Most of these meals are currently supplied at the cheapest price; replacing them with organic local food would not only build a local food economy and increase sustainability, but would have a huge impact on health outcomes.
While the Kindling Trust has not made much headway with Manchester Council it is working closely with councils within the region including Stockport, Oldham and Bolton. In Bolton food is high on the agenda and the town has a thriving food growing community, primarily driven by health teams. Oldham has been awarded a Good Food for Life catering mark for its school meals, and Stockport is working towards gaining sustainable food city status.
As it waits for more progressive local procurement of food, the Kindling Trust is quietly building up the next generation of growers ready to be ready to take the city’s local food to scale. It runs volunteer programmes, takes farmers into schools and universities and is around to set up its second incubator scheme – Farmstart – in Stockport.
Farmstart began in the States twenty years ago as a way to help migrant Mexican communities make a living from the land. It later took off in Canada and is now making waves in the UK. A farm training programme, it gives participants access to training and a small amount of land for them to try their hand at creating a food business.

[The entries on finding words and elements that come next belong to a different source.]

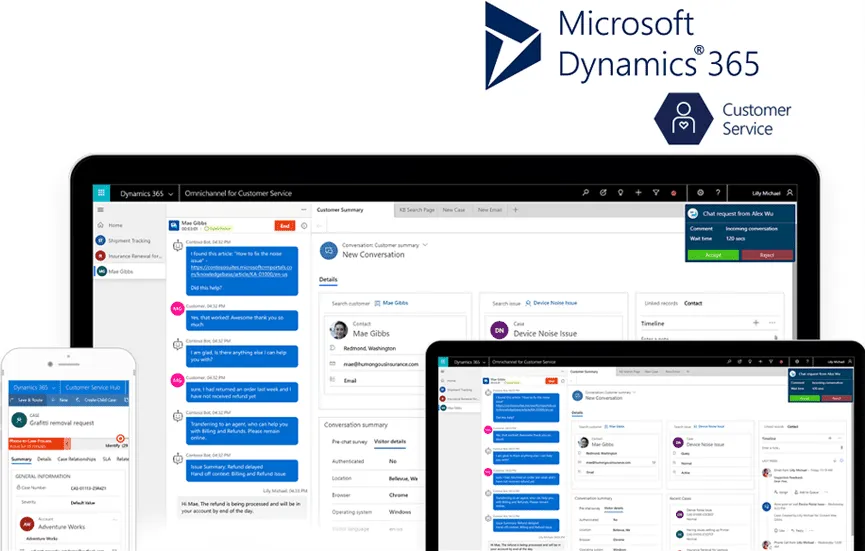Open the settings gear icon on the large monitor

click(x=700, y=193)
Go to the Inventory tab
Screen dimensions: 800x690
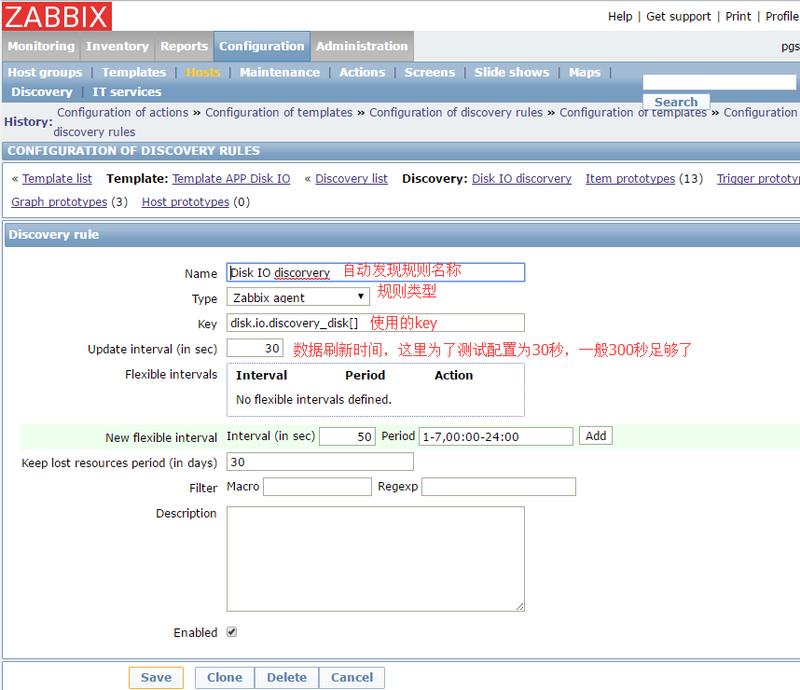[119, 46]
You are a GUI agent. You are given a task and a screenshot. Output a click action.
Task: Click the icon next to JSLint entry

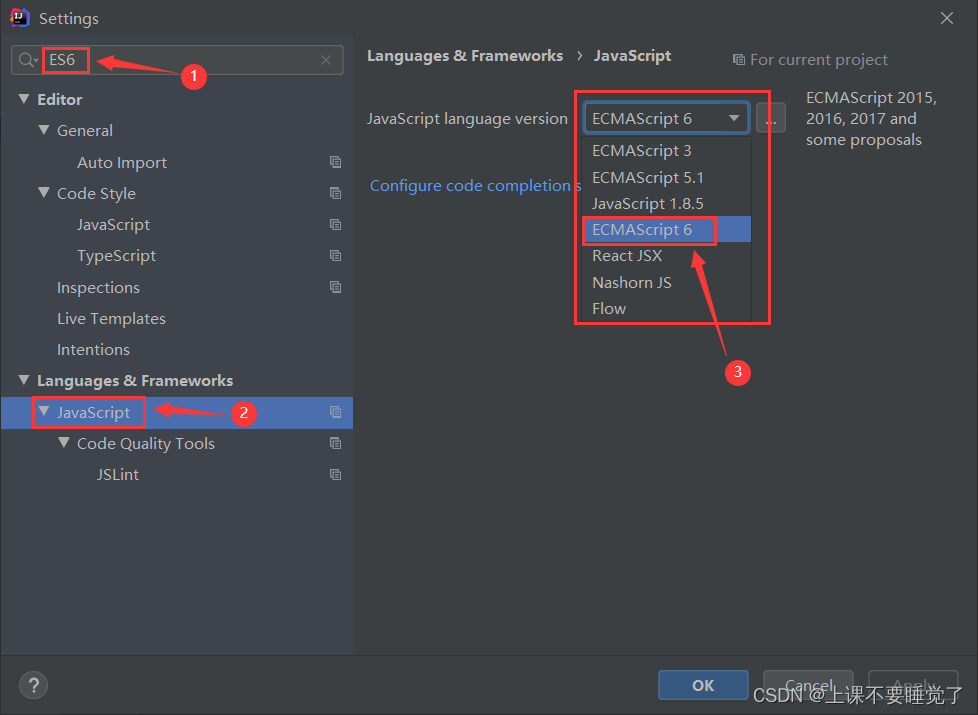point(335,474)
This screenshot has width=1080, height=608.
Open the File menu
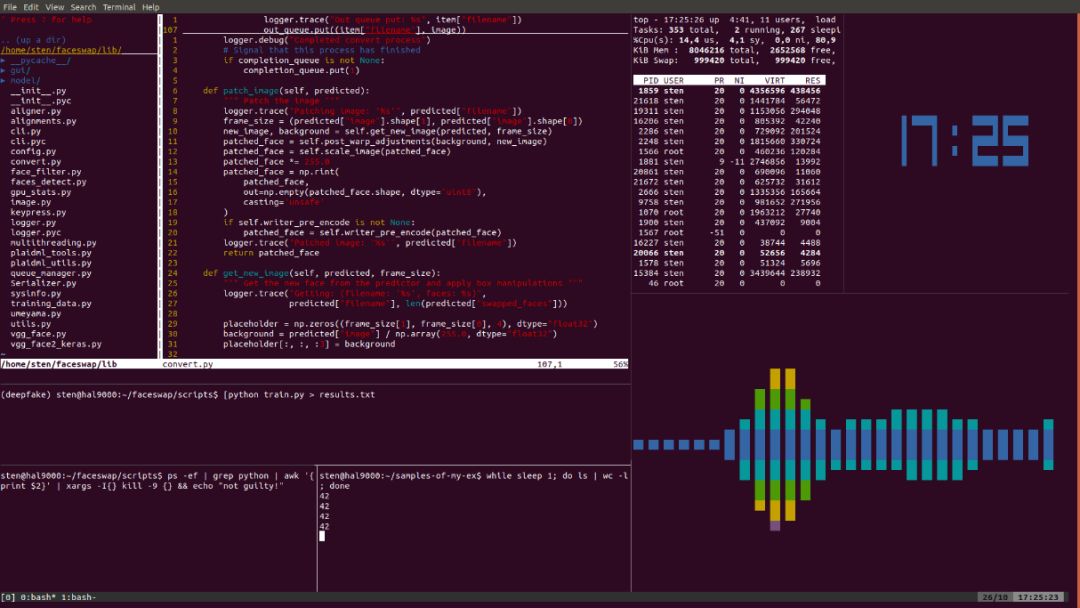pos(11,7)
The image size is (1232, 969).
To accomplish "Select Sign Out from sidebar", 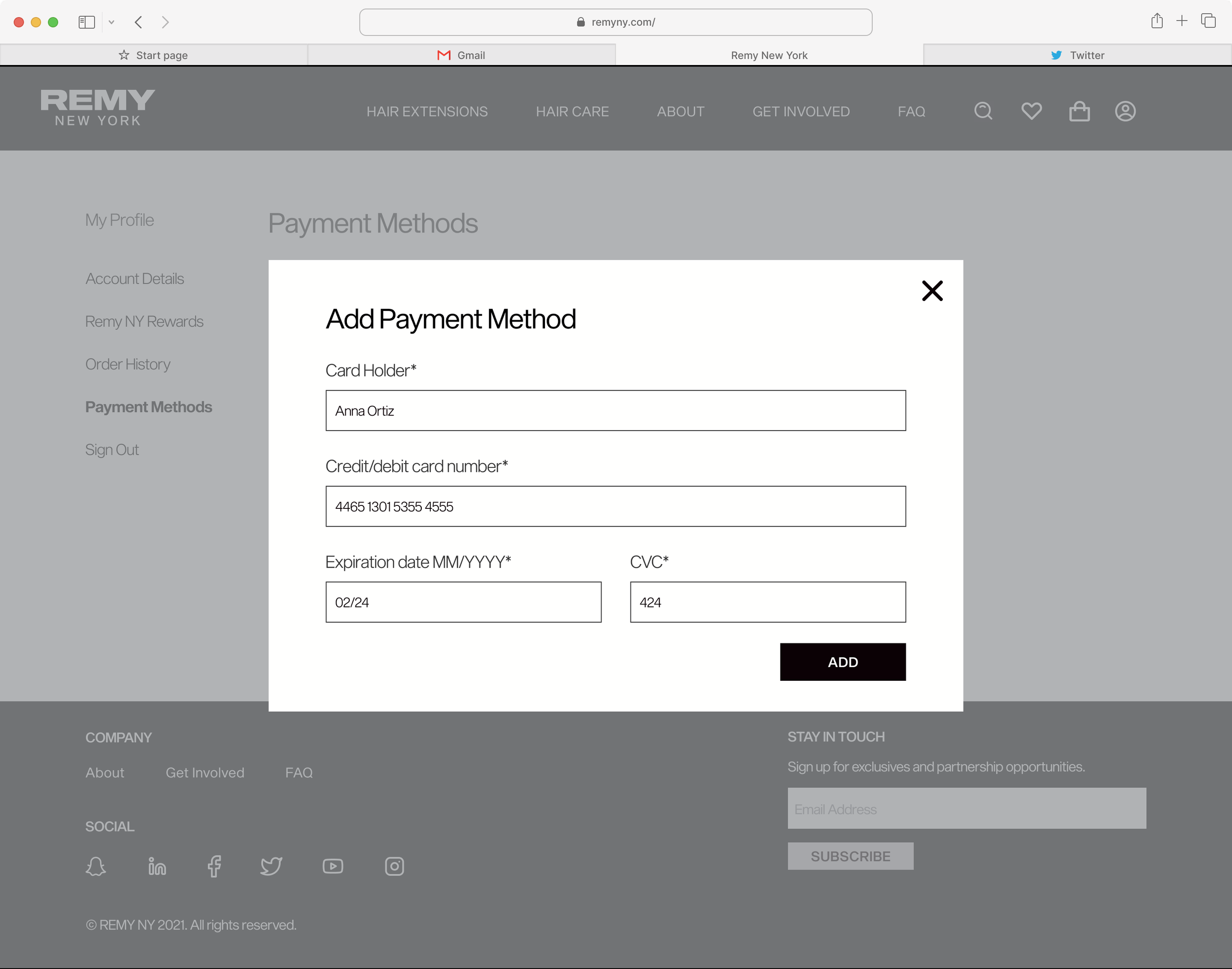I will tap(112, 449).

The Kindling Trust set up the first Farmstart in the UK – in Abbey Leys Farm in Cheshire – and has seen 15 people go through the training so far. Participants are given a quarter of an acre on a local farm in their first year, which they can increase over time for a maximum of five years, after which they should be ready to set up on their own. The farmer helps with heavy machinery and the trainee farmers are linked to local restaurants and farmers markets. Three businesses have so far been created from the first cohort.
Fixing market failure
Walsh admits that Kindling’s work is a drop in the ocean but how big can the local food economy in Greater Manchester be? One academic study estimated that 20,000 jobs could be created in the region if half of the greenbelt land around the city was used for fruit and vegetable production. Walsh thinks that such jobs would be badly paid and insecure and says it’s unrealistic to think that the city can feed itself, and more important to fix market failure in the system.
‘Our food system is so screwed up and so under-rated’, he says. ‘We don’t pay enough for food but lots can’t afford it. There’s lots of money being made in the middle while many farmers are living below the poverty line.’
Through its Forgotten Fields history project the Kindling Trust has uncovered the parts of the city which were once dedicated to food growing, including a big piece of land in Ashton Moss that was a successful growing site until 15 years ago when it was bulldozed to create a – now unsuccessful – retail park.
While economic growth is valued more highly than healthy food supplies, local food will remain a marginal concern. But as our soil becomes ever more depleted the window of opportunity to fix our broken food systems and build sustainability into the supply chain is dwindling. The Kindling Trust has laid down the gauntlet and is challenging the industrial model of food. How many will take up the challenge?